» WHAT YOU WILL DO
For this exercise, restate the records word for word.

» SUPPLIED MATERIAL
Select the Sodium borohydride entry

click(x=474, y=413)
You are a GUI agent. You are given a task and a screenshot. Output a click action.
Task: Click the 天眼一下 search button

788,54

» EXERCISE OUTPUT
Select the Sodium borohydride entry

click(x=474, y=413)
You are a GUI agent. You are given a task and a screenshot. Output a click action.
Task: Click the 天眼一下 search button

788,54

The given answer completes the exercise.